Und auch weiterhin die Herausforderung zu meistern, die wir immer wieder hatten mit den Projekten, also die Balance zwischen der Ambition, was mache ich in dem Jahr und was kann ich wirklich umsetzen und wie bringe ich das zusammen, so dass am Ende nicht irgendwie Frust entsteht, sondern auch das Gefühl, ich habe was gelernt, ich habe was geleistet und ich kann was vorzeigen.

David: Noch eine letzte Frage. Wie hat die Junge Akademie deinen Karriereweg beeinflusst?

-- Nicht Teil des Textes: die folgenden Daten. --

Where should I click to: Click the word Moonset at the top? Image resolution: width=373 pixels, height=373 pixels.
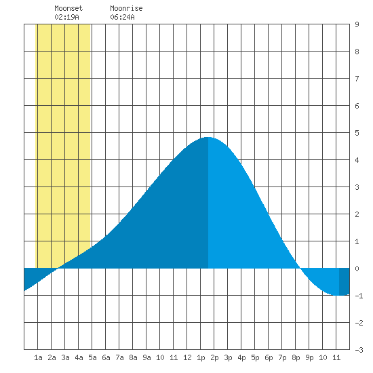point(68,8)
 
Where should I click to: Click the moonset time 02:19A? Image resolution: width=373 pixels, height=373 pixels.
point(66,17)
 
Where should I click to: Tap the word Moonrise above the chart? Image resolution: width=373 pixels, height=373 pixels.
point(126,8)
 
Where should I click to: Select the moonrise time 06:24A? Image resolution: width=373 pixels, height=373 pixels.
point(122,17)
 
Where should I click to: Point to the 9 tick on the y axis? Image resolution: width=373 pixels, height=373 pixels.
point(357,24)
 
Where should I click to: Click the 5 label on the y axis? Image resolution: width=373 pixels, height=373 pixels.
point(357,133)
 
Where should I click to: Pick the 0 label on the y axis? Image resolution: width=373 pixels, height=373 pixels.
point(357,269)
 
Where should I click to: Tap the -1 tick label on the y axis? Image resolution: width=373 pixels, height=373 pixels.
point(359,296)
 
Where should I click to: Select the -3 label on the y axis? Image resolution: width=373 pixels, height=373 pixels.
point(359,350)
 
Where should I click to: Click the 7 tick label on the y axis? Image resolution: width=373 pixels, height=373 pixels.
point(357,79)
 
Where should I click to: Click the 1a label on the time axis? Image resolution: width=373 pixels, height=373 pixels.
point(38,357)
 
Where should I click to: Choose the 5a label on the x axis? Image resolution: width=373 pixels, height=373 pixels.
point(92,357)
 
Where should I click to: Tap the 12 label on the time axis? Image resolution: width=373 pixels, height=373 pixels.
point(187,357)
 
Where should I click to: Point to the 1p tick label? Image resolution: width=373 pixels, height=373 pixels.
point(201,358)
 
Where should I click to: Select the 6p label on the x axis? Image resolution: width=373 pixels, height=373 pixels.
point(269,358)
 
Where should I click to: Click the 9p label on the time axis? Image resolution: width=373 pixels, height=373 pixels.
point(309,358)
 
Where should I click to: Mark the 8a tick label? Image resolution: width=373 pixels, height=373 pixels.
point(133,357)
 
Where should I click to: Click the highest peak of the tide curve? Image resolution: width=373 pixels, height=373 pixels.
point(208,137)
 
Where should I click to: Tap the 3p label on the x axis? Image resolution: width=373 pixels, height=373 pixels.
point(228,358)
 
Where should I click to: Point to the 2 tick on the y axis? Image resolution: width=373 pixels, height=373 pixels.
point(357,214)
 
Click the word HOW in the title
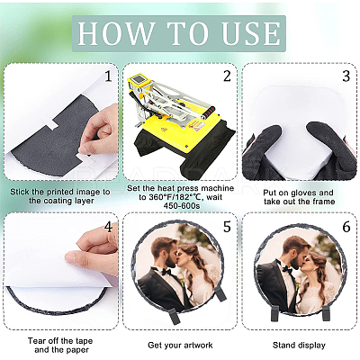coord(115,33)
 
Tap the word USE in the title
coord(251,33)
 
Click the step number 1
coord(108,76)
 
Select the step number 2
coord(227,76)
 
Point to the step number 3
coord(346,76)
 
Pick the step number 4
coord(108,227)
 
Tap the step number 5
coord(227,227)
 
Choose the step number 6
coord(346,227)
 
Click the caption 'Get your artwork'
coord(180,345)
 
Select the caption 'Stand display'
coord(299,345)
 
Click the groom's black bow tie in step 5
coord(166,272)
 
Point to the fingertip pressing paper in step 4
coord(69,257)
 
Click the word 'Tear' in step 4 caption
coord(37,341)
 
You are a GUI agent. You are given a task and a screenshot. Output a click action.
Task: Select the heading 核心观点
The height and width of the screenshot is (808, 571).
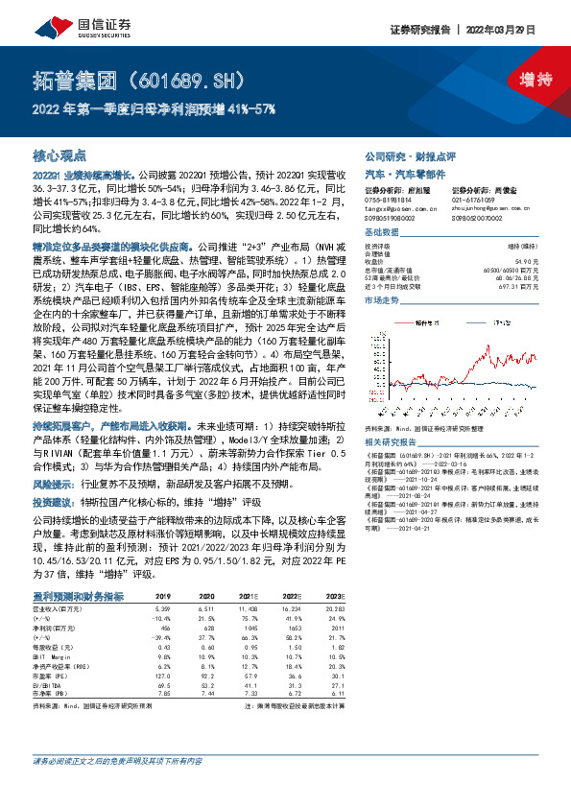(x=55, y=154)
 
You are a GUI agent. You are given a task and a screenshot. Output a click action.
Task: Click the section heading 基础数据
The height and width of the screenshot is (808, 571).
(x=383, y=234)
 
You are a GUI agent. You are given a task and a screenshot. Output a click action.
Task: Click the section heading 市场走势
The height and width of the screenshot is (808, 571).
(x=383, y=300)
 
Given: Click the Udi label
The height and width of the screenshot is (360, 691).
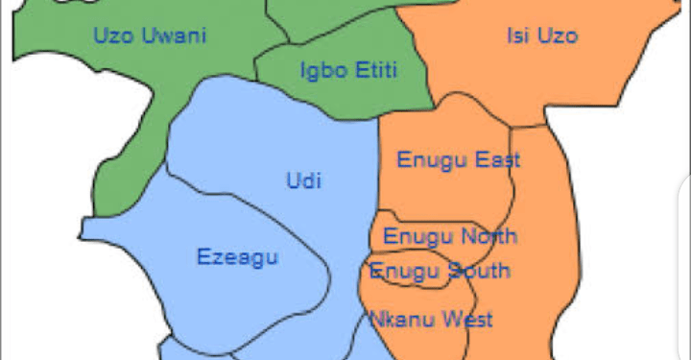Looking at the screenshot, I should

Andrea: Sehr extrem, weil ich dadurch mein Promotionsthema geändert habe. Unser Projekt „One Minute Science“ hat sich mit Wissenschaftskommunikation beschäftigt. Dabei ging es darum an Schulen Wissenschaftsfragen zu sammeln, die man sich vielleicht normalerweise nicht zu fragen traut. Professor*innen der TUM mussten die Fragen dann in einminütigen Videos beantworten. Wir wollten auch nach Ende des Projektjahrs, dass die Idee weiterlebt. Also haben wir es am Deutschen Museum vorgestellt und haben gefragt, ob sie es weiterführen können, weil wir nur zu dritt im Projekt waren. Die fanden es sehr spannend, allerdings hatten sie niemanden, der sich drum kümmern könnte. Sie meinten, dass man im Rahmen eines Praktikums evaluieren müsste, ob sich das umsetzen lässt. Ich habe mir gedacht, dass ich es total interessant finde und das gerne machen würde. Also habe ich an meiner Fakultät durchgesetzt, dass ich am Deutschen Museum ein Praktikum machen konnte, was ja im Vergleich zu meinem Schwerpunkt der Neuropsychologie und Bewegungswissenschaften eigentlich sehr fachfremd war. Dieses Praktikum in der Bildungsabteilung hat mir sehr viel Spaß gemacht. Und ein paar Monate nach Beginn meiner Promotion in der Sportpsychologie habe ich mich dann entschieden mich lieber weiter mit der Wissenschaftskommunikation zu beschäftigen. Also habe ich von der Sportpsychologie in die Science and Technology Studies gewechselt und meine Promotion am MCTS begonnen. Ohne die Junge Akademie wäre das wahrscheinlich nicht passiert.

Elena, David: Danke sehr für das tolle und sehr spannende Interview! Wir wünschen dir auch viel Erfolg bei der Promotion!